### Task prompt
Copy, exactly as written, the lines that begin at the one containing "You are a computer-use agent." and end at the one containing "1200x610 pixels.". Skip any pictures in the data below.

### Source information
=== Begin Enclosure ===

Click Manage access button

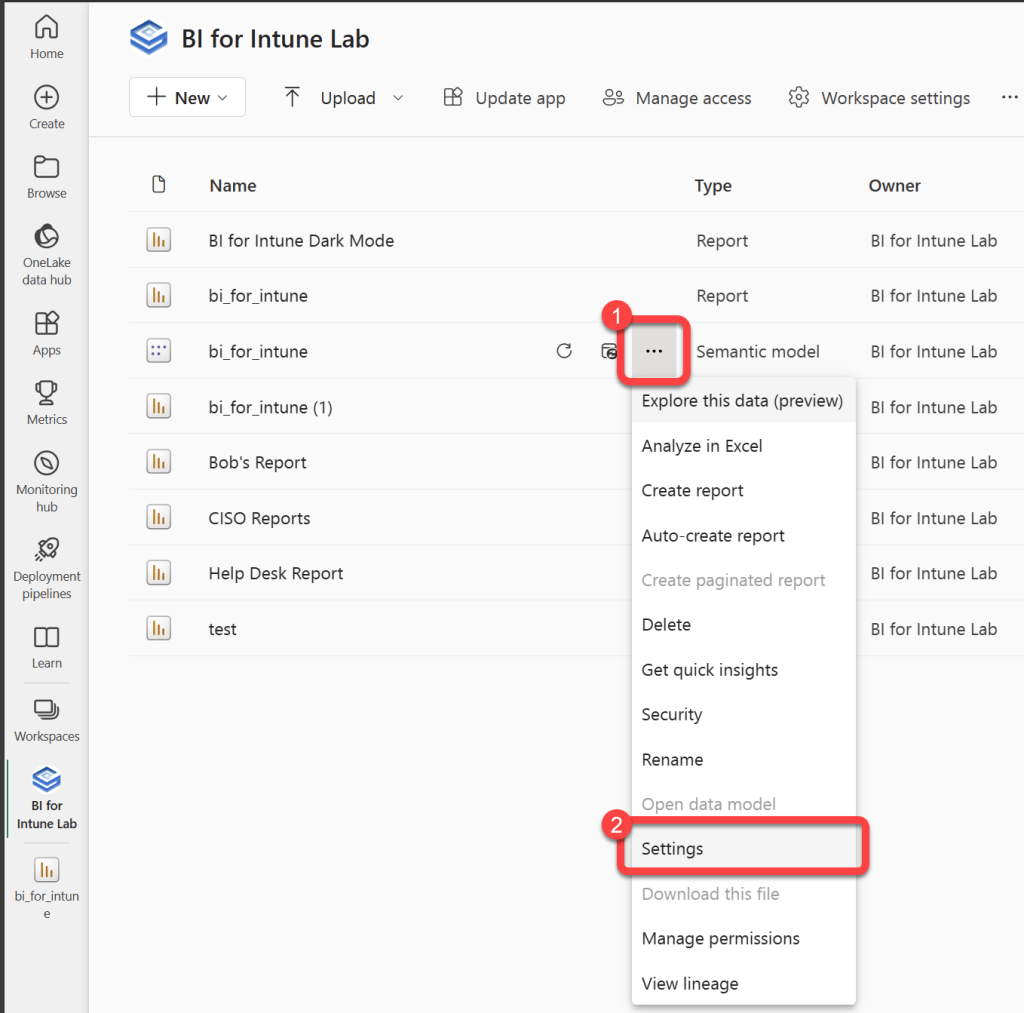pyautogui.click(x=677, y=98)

=== End Enclosure ===
=== Begin Enclosure ===

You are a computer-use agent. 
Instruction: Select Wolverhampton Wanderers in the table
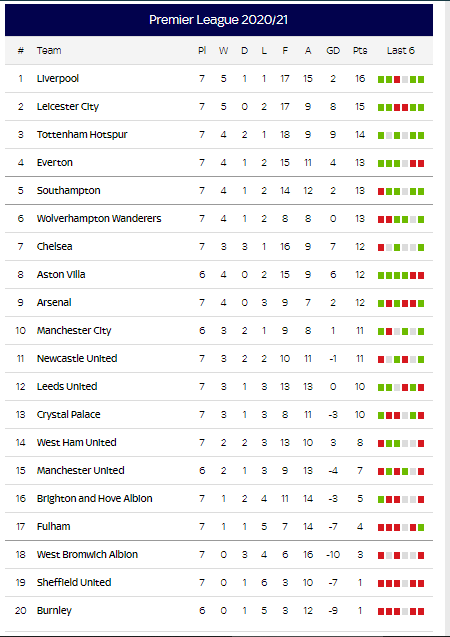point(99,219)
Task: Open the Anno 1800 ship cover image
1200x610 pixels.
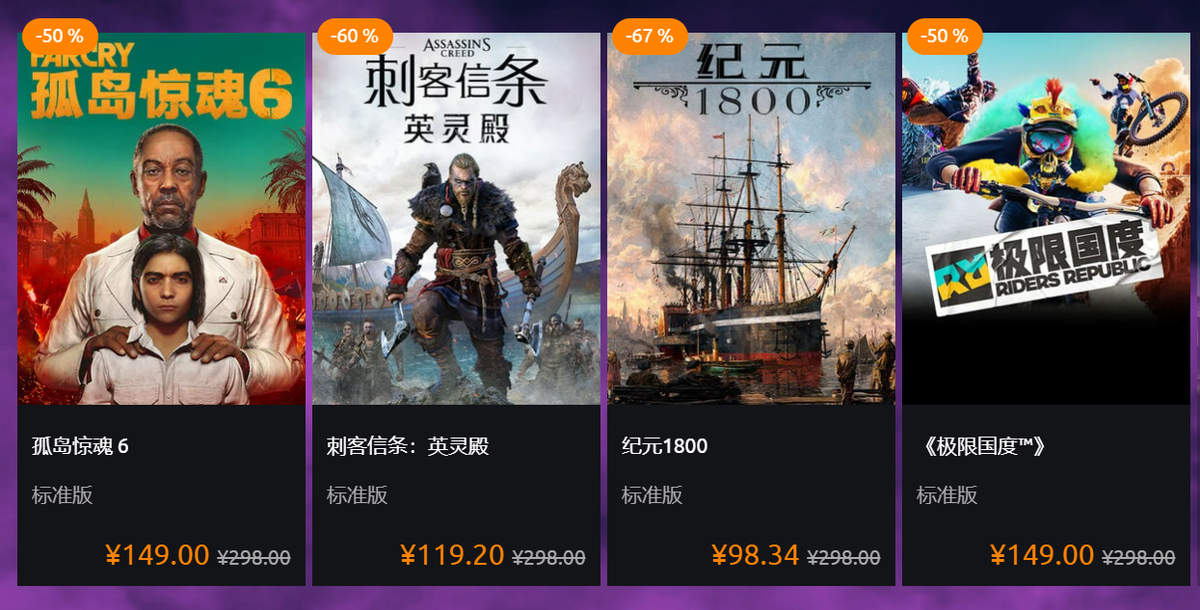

=== End Enclosure ===

### Reply to the task
You are a computer-use agent. 
Instruction: Select Wolverhampton Wanderers in the table
point(99,219)
Task: Open the Anno 1800 ship cover image
1200x610 pixels.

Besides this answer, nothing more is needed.